### [What needs to be done]
Could you rewrite the stretch of the listing from the line containing "[Open cart] (332, 47)" through the line containing "Ångra köp (317, 2237)", changing "Shipping" to "Delivery" and leaving everything else as is, and return only those lines?

--- Start of Data records ---

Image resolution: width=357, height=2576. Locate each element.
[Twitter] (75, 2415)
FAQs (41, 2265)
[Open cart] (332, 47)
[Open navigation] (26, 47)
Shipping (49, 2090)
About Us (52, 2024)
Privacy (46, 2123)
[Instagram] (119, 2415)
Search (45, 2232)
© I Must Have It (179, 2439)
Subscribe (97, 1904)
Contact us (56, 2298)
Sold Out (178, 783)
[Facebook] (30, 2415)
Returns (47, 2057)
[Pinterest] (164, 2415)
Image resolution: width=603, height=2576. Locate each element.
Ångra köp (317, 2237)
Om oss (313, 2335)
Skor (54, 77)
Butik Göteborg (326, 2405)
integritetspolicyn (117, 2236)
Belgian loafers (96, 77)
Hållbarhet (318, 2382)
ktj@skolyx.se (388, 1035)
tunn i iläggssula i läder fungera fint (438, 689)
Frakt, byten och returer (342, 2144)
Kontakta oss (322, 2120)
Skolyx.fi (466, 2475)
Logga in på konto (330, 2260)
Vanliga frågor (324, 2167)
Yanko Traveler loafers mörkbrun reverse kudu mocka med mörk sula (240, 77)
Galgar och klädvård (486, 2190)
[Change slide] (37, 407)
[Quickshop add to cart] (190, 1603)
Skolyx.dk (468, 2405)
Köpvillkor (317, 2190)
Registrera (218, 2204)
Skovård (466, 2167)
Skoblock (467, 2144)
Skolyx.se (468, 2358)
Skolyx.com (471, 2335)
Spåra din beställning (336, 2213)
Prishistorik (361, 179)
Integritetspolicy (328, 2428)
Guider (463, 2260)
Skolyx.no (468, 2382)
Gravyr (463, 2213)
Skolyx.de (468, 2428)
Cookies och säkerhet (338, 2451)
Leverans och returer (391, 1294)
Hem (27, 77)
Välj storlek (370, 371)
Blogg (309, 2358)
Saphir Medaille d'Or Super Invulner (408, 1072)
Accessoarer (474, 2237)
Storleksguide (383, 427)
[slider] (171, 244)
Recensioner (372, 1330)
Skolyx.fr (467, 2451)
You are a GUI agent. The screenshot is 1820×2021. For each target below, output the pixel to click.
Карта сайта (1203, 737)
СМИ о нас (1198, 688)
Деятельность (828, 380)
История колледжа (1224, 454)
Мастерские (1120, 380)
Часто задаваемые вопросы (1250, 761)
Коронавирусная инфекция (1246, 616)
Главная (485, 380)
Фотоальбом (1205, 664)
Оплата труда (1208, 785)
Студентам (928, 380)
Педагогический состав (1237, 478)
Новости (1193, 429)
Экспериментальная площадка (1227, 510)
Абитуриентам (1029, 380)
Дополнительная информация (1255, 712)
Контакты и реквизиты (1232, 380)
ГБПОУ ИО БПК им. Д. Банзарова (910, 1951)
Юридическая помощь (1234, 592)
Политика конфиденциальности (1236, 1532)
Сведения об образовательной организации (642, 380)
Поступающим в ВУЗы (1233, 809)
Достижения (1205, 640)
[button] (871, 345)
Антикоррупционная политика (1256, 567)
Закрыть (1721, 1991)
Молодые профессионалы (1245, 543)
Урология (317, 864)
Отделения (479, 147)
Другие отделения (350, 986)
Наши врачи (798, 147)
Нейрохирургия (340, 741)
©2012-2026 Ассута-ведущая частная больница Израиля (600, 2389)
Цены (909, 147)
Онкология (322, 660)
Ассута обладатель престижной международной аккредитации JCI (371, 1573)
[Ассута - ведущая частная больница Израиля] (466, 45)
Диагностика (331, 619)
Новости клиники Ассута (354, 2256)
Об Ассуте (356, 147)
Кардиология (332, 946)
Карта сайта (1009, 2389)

--- End of Data records ---

### [Task result]
[Open cart] (332, 47)
[Open navigation] (26, 47)
Delivery (49, 2090)
About Us (52, 2024)
Privacy (46, 2123)
[Instagram] (119, 2415)
Search (45, 2232)
© I Must Have It (179, 2439)
Subscribe (97, 1904)
Contact us (56, 2298)
Sold Out (178, 783)
[Facebook] (30, 2415)
Returns (47, 2057)
[Pinterest] (164, 2415)
Image resolution: width=603, height=2576. Locate each element.
Ångra köp (317, 2237)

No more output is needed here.